L’outillage viêtnamien est un outillage simple, léger, facile à construire, parfaitement adapté aux problèmes que doit résoudre un artisan adroit, patient, et qui ne cherche pas à économiser son temps. La. vis et le boulon sont le plus souvent remplacés par des coins de bois. On citera comme d’un emploi très courant : le levier, le chevalet, le coin à fendre, la presse à coin, la roue à dents, l’essieu et la roue locomotrice, la force hydraulique (moulin à eau, pilon à décortiquer le riz), le moteur humain à pédales, le semoir-herse, le rouet et le piston (dont l’origine paraît remonter à une culture synthétique sud-orientale dans le sein de laquelle se serait spécialisée la culture sinoviêtnamienne).
Mercier a bien mis en vedette les caractéristiques de cet outillage. Mais nous sommes loin d’avoir, à ce sujet, l’équivalent du China at work de Rudolf Hummel.
Les artisans sont en même temps des commerçants. Ils faisaient leurs comptes, comme les Romains et les Européens médiévaux, sans utiliser le calcul à la plume. Celui-ci était remplacé par le boulier chinois. On attribue à Lương-thế-Vinh (docteur de 1463), un ouvrage d’arithmétique intitulé Toán pháp đại thành (Méthode très complète de calcul) qui aurait été un remaniement d’un ouvrage de Vũ-Hữu, un de ses contemporains, traitant de l’emploi de l’abaque. L’abaque est encore employée par les commerçants chinois, mais elle paraît abandonnée par leurs collègues viêtnamiens. Despierres en a fait une récente étude.
Les enseignes des magasins indiquent quelquefois le nom des propriétaires. Assez souvent, elles ne reproduisent qu’une raison sociale, composée de deux, quelquefois de trois caractères chinois (ou de leur transcription latine), considérés comme de bon augure.
Le caractère (chữ Hán) xương (en transcription chinoise tch’ang) qui signifie « splendeur » et « prospérité » donne Vỉnh Phát Xương « prospérité perpétuellement florissante » ou Mỷ Xương « splendeur charmante ». D’autres raisons sociales seront Vạn Bảo (dix mille joyaux), Đại Hưng (grand accroissement), Quý Ký (noble marque) et Yên Thành (paix parfaite).
Une pratique fréquente chez les commerçants était celle du đốt vía đốt van.
Les clients ont tantôt des vía lành ou des vía tốt (âmes bonnes, âmes favorables) tantôt des vía xấu ou des vía dữ (âmes mauvaises, méchantes).
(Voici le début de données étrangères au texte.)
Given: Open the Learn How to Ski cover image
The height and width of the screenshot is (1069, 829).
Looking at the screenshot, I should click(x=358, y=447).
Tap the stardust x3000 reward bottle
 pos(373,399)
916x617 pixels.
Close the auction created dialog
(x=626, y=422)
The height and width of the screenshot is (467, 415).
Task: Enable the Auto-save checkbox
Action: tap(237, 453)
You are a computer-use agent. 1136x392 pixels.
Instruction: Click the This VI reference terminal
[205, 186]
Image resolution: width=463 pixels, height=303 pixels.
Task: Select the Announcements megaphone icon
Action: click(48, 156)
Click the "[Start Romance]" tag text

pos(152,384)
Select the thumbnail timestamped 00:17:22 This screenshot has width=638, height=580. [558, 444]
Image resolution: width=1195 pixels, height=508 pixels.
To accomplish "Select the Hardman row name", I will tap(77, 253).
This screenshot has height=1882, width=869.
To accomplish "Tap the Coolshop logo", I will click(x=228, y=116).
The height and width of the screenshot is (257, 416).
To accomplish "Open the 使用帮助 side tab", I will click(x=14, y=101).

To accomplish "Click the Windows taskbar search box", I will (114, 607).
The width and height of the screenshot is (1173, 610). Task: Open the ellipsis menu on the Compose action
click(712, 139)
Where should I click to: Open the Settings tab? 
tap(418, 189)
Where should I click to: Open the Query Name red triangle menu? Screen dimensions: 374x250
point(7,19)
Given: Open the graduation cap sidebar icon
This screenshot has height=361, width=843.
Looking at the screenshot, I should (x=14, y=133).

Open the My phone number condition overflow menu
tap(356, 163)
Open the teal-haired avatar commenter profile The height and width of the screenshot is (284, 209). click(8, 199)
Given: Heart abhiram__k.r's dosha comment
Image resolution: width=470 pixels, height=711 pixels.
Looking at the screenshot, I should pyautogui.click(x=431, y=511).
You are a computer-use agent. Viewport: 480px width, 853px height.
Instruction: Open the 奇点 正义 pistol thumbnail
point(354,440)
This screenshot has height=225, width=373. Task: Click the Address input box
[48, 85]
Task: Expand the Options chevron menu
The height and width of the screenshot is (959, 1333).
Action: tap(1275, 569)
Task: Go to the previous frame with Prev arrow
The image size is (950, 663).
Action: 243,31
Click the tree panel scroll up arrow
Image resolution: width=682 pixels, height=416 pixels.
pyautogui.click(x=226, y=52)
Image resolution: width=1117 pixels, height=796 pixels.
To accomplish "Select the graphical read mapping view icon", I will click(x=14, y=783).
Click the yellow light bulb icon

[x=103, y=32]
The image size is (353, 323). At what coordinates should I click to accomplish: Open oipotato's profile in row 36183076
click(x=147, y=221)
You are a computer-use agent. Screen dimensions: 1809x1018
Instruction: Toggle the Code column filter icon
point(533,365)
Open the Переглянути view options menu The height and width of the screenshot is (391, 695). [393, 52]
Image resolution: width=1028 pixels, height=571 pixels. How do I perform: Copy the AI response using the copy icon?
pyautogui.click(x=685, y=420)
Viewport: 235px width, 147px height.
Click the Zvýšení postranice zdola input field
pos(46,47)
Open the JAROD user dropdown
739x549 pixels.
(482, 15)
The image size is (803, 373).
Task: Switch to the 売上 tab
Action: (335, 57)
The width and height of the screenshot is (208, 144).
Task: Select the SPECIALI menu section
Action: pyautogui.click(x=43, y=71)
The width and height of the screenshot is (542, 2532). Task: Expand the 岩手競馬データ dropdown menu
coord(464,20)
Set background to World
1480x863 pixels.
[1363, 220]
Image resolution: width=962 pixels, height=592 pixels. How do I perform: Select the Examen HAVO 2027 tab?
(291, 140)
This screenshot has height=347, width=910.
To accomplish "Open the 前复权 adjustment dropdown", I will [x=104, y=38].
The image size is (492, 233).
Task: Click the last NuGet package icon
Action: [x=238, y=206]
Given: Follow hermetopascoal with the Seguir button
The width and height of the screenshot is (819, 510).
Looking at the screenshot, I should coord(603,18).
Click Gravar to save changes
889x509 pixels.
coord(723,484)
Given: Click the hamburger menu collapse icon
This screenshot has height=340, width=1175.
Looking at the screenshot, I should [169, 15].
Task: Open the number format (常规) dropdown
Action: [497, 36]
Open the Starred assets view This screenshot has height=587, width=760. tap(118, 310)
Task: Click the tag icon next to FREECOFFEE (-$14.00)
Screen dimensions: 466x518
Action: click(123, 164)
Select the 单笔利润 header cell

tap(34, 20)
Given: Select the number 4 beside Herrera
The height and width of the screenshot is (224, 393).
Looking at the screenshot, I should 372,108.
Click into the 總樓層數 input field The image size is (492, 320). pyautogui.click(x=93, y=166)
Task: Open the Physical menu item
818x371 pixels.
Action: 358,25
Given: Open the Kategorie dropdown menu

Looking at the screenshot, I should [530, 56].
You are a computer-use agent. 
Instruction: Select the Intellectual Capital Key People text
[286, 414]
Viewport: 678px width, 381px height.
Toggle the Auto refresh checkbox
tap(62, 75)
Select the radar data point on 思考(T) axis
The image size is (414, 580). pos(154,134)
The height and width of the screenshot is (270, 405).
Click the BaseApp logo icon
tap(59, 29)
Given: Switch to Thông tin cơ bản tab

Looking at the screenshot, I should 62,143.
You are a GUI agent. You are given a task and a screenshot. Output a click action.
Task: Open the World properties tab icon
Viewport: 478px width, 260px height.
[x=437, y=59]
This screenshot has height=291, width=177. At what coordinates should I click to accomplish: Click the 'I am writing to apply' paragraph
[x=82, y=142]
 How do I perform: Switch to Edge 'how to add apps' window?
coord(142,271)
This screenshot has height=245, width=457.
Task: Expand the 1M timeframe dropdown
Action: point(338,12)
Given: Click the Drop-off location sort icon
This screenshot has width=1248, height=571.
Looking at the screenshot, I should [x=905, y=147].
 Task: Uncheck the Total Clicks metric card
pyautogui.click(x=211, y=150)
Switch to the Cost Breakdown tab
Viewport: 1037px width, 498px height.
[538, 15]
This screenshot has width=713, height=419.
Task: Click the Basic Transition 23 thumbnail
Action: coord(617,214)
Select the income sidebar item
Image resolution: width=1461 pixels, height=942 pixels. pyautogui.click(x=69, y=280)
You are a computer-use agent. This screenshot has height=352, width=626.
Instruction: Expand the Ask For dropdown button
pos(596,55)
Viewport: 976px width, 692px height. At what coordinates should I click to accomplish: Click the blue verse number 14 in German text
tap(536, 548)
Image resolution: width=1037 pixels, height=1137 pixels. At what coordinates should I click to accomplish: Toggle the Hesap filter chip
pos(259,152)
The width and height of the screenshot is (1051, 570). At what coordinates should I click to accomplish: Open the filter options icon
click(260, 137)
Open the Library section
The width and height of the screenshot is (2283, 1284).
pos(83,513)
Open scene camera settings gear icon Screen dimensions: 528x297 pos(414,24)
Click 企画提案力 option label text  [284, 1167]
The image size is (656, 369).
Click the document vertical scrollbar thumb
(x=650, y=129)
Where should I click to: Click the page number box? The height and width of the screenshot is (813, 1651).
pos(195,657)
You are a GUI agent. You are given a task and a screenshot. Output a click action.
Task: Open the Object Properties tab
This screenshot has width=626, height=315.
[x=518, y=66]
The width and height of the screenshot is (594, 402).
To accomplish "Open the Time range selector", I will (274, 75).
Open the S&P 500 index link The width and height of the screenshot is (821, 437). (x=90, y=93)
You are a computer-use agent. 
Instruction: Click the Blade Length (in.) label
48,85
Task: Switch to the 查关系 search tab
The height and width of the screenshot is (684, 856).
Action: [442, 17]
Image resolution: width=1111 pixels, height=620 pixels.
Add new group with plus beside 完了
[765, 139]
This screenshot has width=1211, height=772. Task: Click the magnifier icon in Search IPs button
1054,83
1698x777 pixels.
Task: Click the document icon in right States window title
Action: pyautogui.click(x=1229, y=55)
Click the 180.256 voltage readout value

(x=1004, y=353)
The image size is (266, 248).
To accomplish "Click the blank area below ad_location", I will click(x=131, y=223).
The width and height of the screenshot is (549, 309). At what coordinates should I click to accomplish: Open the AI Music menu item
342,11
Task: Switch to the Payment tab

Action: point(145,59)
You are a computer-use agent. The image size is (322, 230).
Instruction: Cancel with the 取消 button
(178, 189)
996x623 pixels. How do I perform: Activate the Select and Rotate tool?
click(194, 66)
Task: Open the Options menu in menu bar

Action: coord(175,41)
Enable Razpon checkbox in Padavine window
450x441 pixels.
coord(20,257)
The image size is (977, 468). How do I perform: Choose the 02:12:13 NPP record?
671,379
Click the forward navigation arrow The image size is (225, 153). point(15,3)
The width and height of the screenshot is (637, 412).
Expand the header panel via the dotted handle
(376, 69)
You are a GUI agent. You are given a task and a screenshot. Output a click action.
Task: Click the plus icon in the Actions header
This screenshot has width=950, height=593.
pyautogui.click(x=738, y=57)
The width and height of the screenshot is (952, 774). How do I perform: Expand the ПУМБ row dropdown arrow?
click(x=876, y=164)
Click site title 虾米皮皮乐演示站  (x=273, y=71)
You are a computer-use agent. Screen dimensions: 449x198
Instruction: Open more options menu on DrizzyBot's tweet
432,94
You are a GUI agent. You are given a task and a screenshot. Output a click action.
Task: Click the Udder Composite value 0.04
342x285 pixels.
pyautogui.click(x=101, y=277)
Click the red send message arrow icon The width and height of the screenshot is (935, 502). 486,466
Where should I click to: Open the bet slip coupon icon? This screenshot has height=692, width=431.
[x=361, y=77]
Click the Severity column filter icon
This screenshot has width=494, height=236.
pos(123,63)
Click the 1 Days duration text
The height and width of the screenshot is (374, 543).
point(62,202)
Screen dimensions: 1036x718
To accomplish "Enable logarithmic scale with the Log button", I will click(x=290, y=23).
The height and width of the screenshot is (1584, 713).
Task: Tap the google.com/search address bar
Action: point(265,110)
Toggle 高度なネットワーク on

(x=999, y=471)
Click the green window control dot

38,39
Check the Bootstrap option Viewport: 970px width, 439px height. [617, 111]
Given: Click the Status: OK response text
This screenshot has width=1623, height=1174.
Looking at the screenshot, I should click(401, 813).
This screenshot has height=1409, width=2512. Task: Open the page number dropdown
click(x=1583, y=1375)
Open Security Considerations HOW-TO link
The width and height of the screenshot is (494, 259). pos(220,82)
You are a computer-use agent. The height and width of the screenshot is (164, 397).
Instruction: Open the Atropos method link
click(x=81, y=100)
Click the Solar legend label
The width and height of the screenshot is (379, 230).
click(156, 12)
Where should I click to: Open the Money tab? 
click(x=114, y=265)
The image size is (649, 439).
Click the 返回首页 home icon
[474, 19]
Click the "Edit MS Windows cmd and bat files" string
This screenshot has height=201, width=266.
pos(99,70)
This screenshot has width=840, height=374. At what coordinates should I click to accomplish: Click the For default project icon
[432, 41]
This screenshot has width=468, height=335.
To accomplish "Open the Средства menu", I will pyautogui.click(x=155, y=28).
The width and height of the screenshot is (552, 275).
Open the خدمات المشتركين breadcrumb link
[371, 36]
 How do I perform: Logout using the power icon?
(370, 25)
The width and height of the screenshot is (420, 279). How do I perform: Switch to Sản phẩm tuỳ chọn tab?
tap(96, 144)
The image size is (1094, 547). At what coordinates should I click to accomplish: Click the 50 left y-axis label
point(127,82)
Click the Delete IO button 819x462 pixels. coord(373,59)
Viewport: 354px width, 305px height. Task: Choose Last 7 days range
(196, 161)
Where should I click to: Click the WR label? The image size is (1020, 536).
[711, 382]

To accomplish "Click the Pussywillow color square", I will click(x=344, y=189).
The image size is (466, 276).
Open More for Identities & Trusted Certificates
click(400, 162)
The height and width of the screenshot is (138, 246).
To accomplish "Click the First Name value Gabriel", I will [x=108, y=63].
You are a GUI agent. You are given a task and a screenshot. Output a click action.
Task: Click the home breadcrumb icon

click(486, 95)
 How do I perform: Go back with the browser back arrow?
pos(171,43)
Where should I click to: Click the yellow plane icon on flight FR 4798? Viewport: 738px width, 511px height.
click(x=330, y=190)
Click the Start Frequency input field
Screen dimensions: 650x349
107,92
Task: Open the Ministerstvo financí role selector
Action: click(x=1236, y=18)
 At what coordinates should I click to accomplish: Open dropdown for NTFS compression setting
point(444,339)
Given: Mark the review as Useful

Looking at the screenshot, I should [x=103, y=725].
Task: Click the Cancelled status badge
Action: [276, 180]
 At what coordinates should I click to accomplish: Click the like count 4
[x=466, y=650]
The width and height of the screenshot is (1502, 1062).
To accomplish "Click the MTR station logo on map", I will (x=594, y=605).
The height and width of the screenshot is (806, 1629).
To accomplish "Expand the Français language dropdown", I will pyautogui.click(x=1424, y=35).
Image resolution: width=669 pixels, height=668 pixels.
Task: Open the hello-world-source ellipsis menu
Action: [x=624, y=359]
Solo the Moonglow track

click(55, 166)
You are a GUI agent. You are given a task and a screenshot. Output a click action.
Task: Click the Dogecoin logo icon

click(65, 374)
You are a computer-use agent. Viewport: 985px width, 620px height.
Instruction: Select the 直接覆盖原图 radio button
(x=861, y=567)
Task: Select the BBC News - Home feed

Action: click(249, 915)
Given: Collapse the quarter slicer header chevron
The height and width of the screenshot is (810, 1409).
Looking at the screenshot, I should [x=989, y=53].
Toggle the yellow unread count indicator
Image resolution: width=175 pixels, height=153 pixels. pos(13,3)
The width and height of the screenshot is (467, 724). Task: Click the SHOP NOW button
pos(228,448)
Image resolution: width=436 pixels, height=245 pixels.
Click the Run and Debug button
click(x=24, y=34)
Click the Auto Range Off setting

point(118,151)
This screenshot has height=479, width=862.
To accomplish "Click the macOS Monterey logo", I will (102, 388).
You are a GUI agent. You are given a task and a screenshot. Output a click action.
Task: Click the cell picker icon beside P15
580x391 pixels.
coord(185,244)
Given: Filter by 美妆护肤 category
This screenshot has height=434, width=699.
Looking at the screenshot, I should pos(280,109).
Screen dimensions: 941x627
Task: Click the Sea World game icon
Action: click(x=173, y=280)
Si l’âme du premier client est xấu ou dữ et s’il s’en va sans rien acheter, et après avoir longuement marchandé, tous les clients qui le suivront risqueront de l’imiter.
Dans ce cas, le marchand doit conjurer le mauvais sort, en coupant et en brûlant sept petits morceaux de paille de son propre chapeau si le client est un homme, et neuf si c’est une femme. Il prononce au même moment la conjuration suivante :
Đốt vía , đốt van, đốt thừng rắn gan , đốt con rắn ruột, lành vía thì ở, dữ vía thì đi.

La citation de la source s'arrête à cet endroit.